┌──

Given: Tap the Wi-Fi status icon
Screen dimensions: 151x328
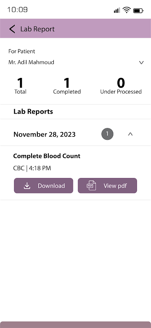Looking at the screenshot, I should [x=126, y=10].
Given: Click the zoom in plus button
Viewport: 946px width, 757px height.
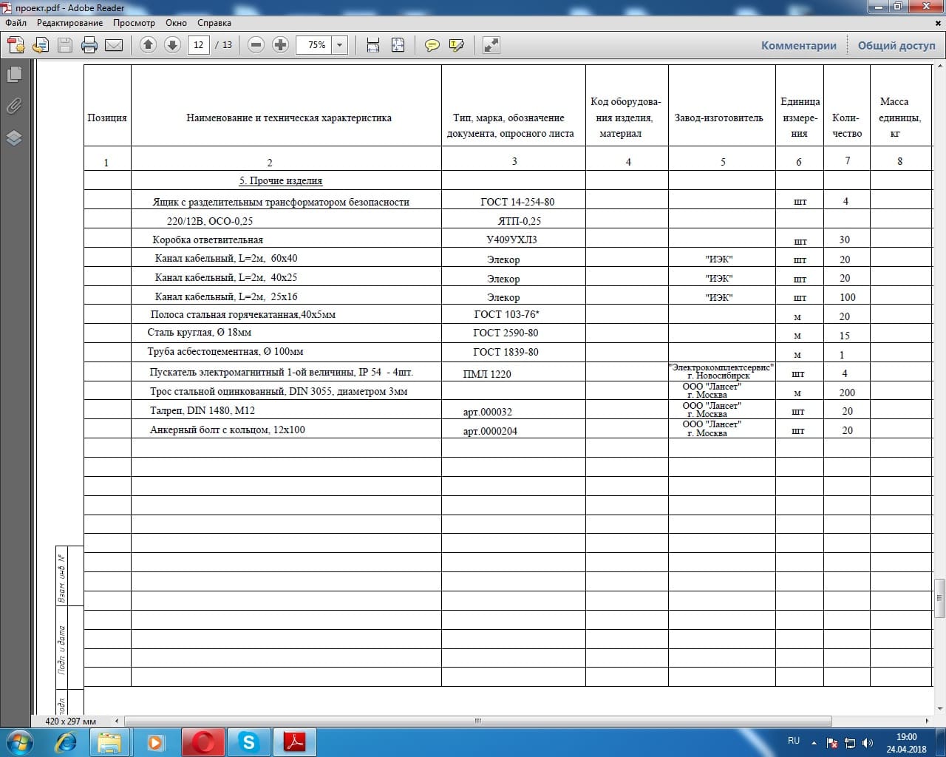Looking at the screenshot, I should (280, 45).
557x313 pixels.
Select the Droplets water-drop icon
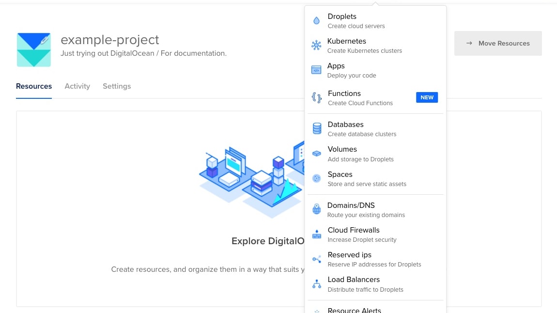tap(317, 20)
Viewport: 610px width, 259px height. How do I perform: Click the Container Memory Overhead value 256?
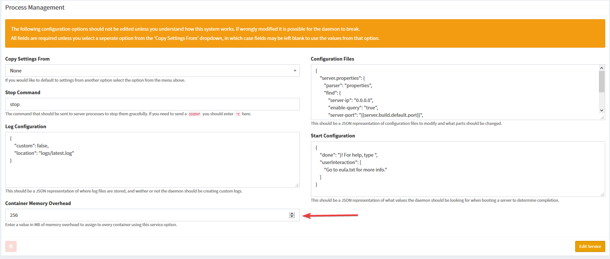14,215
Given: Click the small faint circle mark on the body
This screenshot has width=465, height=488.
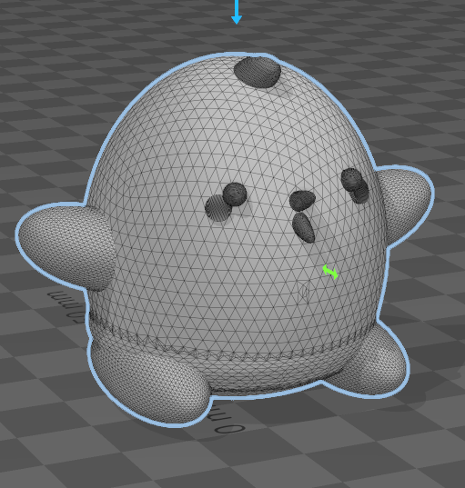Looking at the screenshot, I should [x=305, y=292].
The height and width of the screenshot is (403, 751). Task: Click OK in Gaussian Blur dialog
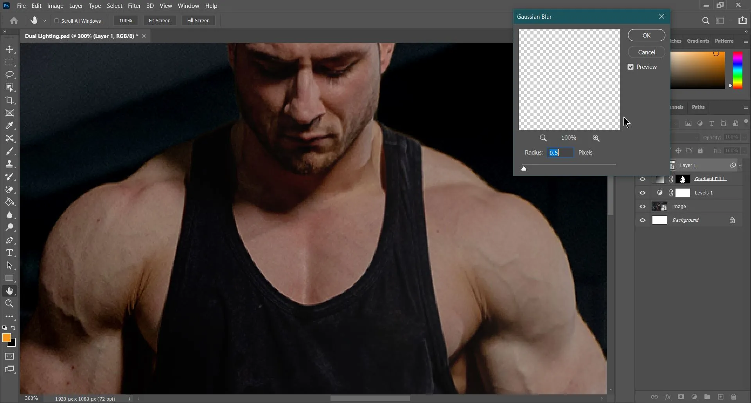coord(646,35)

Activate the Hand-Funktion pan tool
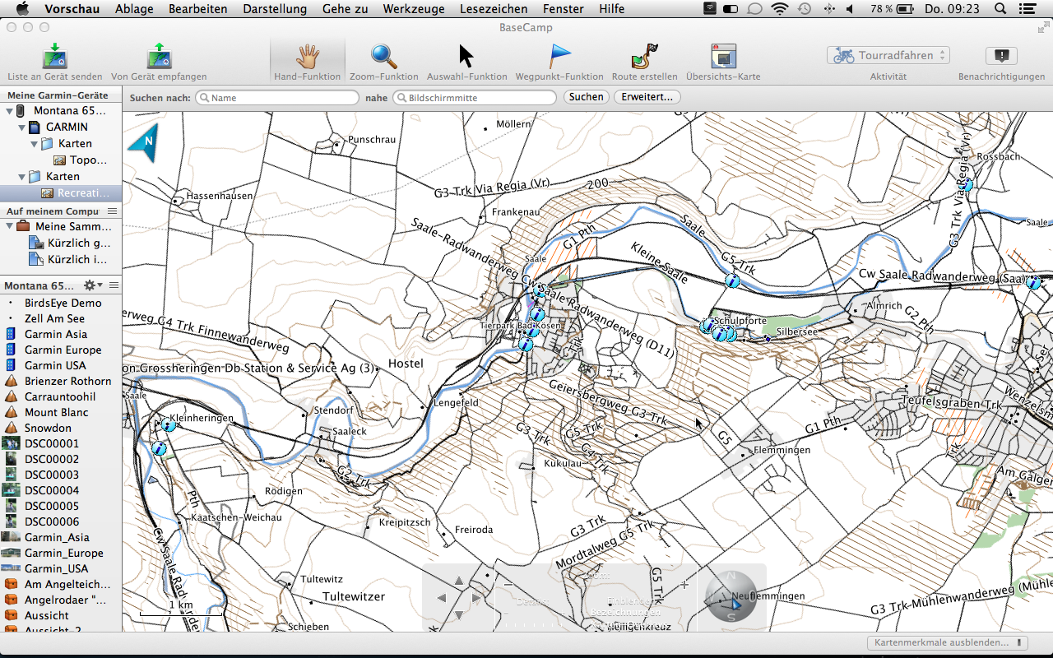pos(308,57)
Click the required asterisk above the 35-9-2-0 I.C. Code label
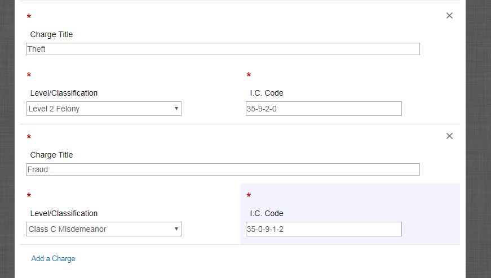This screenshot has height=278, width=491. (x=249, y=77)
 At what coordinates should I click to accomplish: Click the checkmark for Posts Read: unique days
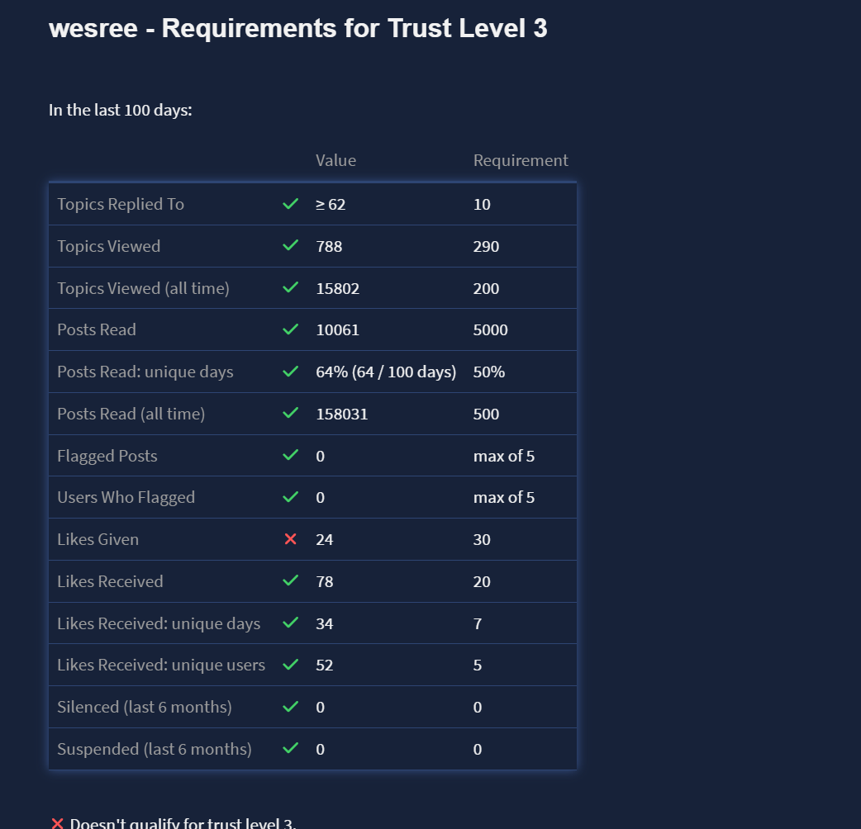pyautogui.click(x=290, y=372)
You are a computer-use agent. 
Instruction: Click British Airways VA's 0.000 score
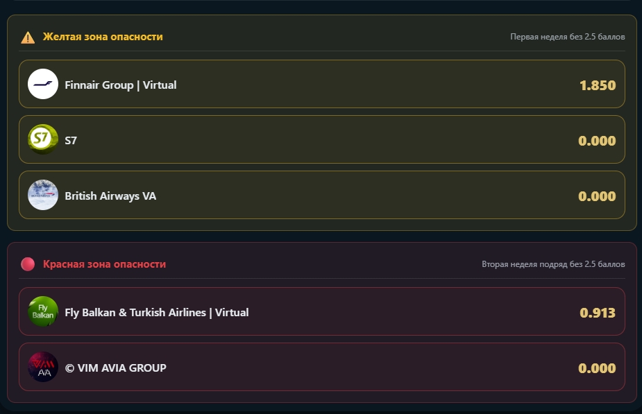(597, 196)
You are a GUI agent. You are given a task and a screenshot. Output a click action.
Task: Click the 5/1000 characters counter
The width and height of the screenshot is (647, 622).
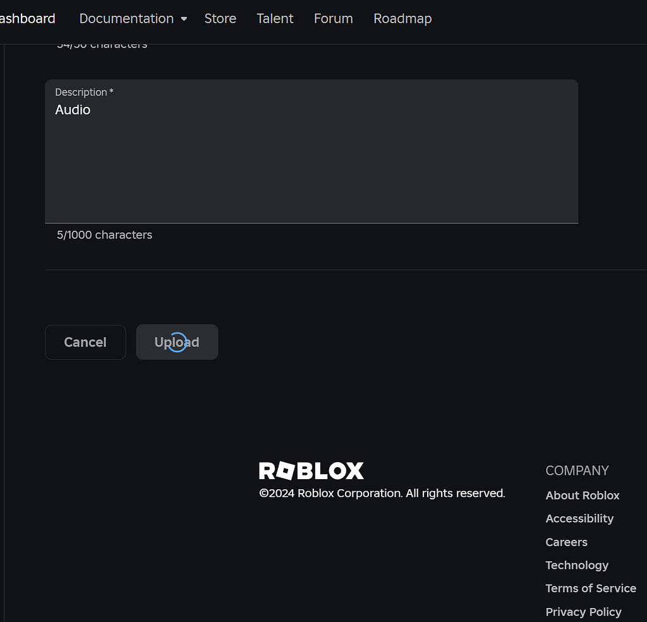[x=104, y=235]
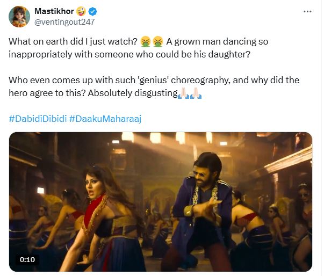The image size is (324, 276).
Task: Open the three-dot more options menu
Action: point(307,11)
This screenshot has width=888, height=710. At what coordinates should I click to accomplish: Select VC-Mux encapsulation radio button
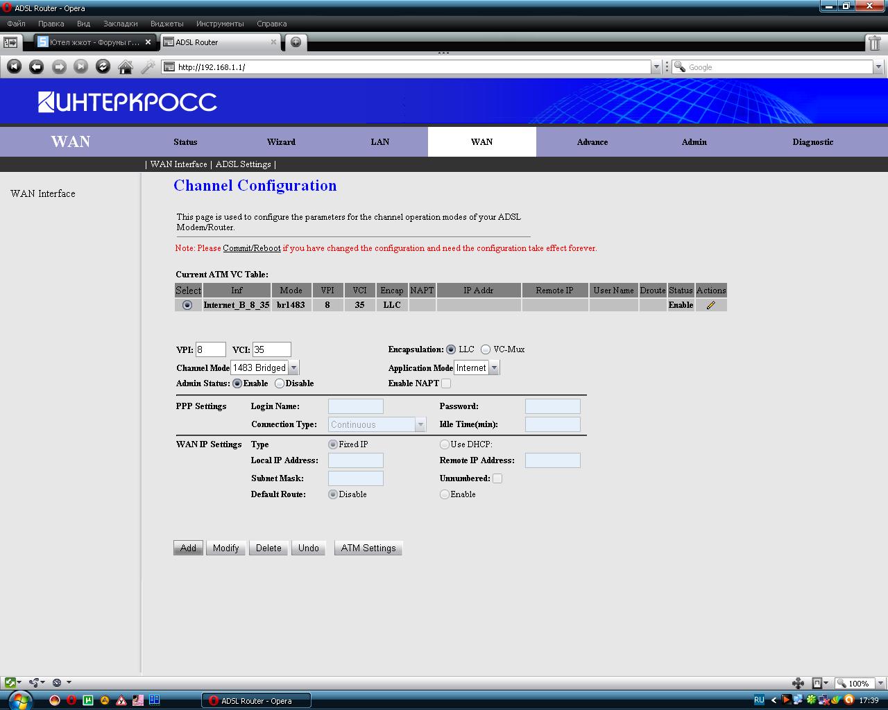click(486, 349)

└──

> _About this exercise_
Only the lines from the one that contains "You are a computer-use agent." to the end of the records, inclusive, are to be quoted exactly, with pictures excluded.

> _Result of the exercise_
You are a computer-use agent. 
Instruction: Click British Airways VA's 0.000 score
(597, 196)
You are a GUI agent. You are given a task and a screenshot. Output a click action.
Task: Click the 5/1000 characters counter
The width and height of the screenshot is (647, 622).
[x=104, y=235]
The image size is (324, 276).
Task: Open the three-dot more options menu
Action: point(307,11)
This screenshot has width=888, height=710. At what coordinates should I click to accomplish: Select VC-Mux encapsulation radio button
click(486, 349)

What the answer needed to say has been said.